You can't seek financial advice without providing a level of personal information. Compliance case file needs also seem to compel the legitimate advice businesses to collect evidence around facts via direct contact with 3rd party (LOA) or screenshots/annual statements etc. A scammer can impersonate this behaviour readily or soften it to the level required to get the mark to cooperate. It appears LOA's are worthless as a control on rogue advisers or accidental jumping of the gun based so witholding those prevents nothing in terms of scam transfers or accidental ones (as in this example).
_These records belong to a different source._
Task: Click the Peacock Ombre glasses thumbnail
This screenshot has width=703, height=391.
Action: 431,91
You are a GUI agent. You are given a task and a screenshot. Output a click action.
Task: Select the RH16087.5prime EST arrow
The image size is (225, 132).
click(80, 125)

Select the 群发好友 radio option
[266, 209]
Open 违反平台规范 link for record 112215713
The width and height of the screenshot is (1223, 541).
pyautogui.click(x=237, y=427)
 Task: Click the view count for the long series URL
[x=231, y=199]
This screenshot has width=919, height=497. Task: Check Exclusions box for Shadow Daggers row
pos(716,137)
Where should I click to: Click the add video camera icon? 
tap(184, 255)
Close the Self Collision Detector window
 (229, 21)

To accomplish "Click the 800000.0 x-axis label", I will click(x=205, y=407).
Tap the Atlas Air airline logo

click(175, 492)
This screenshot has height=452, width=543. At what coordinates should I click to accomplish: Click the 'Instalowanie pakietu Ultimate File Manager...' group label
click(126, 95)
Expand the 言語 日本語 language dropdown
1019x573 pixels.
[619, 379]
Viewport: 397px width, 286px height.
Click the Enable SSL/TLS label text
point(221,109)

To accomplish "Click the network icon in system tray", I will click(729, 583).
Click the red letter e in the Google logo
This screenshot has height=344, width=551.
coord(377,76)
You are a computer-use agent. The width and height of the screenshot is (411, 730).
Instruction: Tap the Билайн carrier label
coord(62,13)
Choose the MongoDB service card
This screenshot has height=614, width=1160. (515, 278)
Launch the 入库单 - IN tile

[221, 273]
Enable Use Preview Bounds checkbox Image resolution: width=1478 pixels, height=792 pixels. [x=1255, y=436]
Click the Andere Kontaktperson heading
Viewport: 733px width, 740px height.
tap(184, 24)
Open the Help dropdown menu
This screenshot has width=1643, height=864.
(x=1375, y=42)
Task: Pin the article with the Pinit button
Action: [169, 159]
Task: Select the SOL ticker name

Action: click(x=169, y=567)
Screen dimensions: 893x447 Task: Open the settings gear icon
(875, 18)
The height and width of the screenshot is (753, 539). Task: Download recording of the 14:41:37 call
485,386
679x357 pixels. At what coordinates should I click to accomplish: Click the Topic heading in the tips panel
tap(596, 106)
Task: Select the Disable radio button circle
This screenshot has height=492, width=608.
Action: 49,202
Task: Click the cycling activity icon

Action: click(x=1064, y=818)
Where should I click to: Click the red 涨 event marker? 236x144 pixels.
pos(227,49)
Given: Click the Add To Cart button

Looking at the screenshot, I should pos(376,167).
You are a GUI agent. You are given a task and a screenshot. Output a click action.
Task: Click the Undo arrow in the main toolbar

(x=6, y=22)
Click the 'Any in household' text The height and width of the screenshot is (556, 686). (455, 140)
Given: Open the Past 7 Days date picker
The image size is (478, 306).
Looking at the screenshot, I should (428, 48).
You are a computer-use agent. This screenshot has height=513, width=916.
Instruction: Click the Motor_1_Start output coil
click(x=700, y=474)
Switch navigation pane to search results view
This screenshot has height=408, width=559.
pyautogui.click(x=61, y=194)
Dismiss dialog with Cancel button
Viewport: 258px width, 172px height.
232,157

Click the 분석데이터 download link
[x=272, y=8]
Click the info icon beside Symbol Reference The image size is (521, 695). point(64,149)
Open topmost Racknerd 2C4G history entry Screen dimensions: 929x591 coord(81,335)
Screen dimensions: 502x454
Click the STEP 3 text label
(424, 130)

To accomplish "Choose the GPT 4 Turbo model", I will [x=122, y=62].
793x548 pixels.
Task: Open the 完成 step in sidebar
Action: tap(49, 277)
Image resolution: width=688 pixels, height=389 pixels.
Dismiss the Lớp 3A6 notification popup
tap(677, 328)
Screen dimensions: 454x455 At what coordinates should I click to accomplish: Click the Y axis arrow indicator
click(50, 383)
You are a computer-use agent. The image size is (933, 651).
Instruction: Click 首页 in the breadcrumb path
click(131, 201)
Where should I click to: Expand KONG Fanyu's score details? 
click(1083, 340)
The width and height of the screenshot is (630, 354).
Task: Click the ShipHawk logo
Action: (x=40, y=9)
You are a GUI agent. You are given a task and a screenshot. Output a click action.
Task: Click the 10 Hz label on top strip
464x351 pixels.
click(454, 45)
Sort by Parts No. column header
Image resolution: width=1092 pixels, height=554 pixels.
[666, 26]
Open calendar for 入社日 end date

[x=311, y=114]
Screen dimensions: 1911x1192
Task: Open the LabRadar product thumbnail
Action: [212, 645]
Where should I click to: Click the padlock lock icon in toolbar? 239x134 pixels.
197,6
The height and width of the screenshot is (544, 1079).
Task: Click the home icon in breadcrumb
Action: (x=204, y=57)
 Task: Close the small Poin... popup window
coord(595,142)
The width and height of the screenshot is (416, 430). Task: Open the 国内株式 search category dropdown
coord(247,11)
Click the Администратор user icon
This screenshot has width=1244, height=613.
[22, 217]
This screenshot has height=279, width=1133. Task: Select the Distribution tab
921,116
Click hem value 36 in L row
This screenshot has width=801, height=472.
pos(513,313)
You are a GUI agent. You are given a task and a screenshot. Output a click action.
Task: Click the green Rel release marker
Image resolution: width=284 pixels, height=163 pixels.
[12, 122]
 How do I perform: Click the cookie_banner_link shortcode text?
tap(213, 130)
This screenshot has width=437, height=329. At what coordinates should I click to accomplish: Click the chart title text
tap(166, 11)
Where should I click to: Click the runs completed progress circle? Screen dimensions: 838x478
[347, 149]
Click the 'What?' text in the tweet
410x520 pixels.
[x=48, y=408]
I did not know that until I read this thread.
One relies on the fact that the firm is FCA registered and not a clone and has also passed through some kind of onboarding with Origo to be "on the system". And then on whatever checks an Origo recipient scheme makes on a transfer request which clearly don't include an end client confirmation step these days as old school paper and post processes might once have done
So a more general consumer information question would be "what is the key information" that YOU MUST NOT SHARE with a company while you get fully comfortable with them and wish to take their transfer advice - so that the targets for the electronic transfer request would fail validation before processing would not complete.
I suspect that the requirements on the advisor for proof of facts and the convenience of this back end system may conflict and thus you may be dependent on the basic reputational and registration checks that you make. A financial adviser whether good or bad is likely going to know the name of the company where the pension is held, but maybe not the account number, name, address, email, phone number and NINO.